----- Record set

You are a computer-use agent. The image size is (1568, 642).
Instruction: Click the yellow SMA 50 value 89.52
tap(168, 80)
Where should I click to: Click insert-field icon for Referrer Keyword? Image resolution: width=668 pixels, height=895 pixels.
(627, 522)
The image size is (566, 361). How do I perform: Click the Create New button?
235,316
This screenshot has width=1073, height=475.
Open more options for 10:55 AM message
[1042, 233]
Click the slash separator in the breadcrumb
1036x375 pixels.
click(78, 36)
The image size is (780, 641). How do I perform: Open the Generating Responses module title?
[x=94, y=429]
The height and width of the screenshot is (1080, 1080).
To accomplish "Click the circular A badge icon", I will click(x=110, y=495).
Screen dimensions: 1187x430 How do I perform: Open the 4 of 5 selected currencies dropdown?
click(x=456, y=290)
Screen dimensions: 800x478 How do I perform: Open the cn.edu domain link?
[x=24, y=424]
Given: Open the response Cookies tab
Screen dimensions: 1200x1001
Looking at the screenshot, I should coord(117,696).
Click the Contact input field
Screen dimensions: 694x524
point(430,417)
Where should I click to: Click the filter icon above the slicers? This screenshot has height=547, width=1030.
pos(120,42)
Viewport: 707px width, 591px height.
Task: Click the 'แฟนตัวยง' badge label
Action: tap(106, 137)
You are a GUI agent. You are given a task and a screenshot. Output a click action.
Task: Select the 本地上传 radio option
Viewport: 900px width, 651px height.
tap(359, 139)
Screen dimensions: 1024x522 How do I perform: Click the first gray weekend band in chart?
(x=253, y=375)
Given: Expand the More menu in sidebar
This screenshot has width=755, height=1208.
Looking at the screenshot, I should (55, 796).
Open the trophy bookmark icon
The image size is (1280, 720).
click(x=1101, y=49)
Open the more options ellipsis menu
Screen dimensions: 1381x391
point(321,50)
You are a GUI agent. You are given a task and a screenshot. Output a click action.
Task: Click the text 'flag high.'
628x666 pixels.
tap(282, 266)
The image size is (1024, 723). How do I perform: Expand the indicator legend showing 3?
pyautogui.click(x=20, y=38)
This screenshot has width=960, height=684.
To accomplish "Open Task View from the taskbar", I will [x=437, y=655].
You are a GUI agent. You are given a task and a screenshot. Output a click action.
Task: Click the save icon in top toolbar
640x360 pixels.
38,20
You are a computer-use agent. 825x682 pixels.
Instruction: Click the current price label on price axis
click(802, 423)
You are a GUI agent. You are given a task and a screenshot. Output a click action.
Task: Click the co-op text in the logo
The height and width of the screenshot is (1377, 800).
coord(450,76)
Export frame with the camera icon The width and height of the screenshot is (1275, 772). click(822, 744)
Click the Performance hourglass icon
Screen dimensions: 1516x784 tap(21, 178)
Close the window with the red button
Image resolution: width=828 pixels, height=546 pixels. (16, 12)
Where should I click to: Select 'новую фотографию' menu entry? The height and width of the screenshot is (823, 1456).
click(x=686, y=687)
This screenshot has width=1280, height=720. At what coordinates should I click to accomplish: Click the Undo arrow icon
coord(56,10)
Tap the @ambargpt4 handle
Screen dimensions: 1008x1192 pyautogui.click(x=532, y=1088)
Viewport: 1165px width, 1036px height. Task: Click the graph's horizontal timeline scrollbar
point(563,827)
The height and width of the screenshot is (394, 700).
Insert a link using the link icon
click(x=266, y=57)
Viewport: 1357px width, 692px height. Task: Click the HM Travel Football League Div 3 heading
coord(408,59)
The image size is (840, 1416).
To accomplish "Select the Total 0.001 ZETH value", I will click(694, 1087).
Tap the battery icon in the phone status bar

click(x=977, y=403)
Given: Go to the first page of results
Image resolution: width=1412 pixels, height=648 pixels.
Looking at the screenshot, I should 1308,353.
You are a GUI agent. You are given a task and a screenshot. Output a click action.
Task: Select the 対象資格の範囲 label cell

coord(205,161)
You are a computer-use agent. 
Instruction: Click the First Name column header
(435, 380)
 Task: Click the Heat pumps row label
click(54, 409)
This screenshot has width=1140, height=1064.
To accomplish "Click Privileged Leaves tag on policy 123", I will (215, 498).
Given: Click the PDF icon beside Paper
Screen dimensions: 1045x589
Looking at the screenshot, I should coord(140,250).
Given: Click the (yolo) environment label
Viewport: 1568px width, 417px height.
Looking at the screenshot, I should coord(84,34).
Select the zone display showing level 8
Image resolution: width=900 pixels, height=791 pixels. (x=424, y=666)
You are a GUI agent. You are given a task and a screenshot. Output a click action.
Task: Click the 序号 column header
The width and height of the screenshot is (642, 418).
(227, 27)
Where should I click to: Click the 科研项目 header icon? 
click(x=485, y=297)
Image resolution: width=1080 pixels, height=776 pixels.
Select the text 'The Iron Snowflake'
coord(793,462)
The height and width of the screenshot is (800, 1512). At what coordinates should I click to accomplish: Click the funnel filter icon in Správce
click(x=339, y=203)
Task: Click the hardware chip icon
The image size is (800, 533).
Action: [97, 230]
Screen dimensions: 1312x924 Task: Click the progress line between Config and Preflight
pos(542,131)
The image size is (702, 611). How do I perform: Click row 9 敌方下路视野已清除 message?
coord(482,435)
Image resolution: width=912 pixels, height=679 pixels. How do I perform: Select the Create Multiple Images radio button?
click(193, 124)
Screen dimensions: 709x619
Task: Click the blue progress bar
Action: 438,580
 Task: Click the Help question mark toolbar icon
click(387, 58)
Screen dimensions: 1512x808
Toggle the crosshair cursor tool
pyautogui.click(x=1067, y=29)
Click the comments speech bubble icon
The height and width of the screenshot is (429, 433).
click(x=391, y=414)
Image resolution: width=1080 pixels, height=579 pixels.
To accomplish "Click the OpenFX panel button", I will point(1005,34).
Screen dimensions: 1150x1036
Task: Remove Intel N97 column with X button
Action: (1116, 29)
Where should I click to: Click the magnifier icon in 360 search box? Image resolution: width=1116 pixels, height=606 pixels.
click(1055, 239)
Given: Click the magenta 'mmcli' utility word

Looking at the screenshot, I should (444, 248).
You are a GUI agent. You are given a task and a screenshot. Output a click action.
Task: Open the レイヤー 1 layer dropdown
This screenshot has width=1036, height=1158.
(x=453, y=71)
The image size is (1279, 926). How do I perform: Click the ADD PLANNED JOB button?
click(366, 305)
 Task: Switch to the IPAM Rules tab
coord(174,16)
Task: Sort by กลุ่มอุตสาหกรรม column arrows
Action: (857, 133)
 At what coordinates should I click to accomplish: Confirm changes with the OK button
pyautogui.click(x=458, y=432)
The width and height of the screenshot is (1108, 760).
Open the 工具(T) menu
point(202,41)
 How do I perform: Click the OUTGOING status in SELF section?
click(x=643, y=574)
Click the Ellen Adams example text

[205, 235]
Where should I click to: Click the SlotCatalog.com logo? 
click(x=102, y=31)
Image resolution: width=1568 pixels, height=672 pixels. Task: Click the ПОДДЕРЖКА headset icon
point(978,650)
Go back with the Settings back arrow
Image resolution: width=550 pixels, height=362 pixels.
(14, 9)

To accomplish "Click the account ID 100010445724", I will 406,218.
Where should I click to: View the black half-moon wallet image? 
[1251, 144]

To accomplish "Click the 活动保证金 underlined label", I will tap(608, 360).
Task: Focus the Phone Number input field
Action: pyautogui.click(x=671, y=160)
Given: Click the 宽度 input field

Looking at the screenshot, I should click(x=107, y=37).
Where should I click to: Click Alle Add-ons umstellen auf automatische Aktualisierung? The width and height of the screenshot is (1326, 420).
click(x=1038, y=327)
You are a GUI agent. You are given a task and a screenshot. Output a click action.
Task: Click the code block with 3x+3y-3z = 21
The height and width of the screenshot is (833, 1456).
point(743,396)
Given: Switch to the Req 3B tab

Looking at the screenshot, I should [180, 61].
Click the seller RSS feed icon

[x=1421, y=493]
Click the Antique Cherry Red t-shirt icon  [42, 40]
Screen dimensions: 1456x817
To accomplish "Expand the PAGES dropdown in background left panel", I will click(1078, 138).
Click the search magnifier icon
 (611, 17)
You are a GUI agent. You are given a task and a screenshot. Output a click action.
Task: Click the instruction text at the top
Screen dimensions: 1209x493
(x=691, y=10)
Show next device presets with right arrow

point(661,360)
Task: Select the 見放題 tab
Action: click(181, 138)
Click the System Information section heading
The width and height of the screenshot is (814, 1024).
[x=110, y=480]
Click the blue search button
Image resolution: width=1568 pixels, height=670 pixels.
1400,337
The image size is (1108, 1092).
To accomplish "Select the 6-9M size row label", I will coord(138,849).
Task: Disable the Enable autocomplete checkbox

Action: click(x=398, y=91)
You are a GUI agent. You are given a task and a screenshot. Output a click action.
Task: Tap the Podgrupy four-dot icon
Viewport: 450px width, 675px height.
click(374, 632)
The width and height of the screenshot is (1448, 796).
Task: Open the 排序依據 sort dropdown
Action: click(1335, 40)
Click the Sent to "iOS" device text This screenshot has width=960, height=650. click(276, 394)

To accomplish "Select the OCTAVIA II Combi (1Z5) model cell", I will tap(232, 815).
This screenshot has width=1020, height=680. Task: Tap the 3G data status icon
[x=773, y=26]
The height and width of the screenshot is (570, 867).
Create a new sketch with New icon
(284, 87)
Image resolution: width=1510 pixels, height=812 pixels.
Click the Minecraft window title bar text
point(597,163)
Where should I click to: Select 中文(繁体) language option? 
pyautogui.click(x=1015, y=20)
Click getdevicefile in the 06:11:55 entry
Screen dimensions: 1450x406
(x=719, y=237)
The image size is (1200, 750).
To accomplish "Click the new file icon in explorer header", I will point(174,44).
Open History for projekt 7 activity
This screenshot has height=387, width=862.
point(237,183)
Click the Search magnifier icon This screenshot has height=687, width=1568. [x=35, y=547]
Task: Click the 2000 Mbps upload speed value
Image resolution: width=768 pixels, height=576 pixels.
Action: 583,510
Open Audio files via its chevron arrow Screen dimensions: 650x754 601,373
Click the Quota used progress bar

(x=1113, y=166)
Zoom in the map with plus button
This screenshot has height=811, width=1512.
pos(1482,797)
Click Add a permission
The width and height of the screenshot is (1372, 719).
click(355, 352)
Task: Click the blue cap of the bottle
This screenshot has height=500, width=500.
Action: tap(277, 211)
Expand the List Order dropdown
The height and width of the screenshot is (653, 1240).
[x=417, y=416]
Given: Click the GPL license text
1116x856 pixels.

----------

§ **Task statement**
Going down the listing above, begin printing at the line with "Task: Click the Help" and finish with the line with "Image resolution: width=1080 pixels, height=579", exactly as they appear.

§ **Response area**
 Task: Click the Help question mark toolbar icon
click(387, 58)
Screen dimensions: 1512x808
Toggle the crosshair cursor tool
pyautogui.click(x=1067, y=29)
Click the comments speech bubble icon
The height and width of the screenshot is (429, 433).
click(x=391, y=414)
Image resolution: width=1080 pixels, height=579 pixels.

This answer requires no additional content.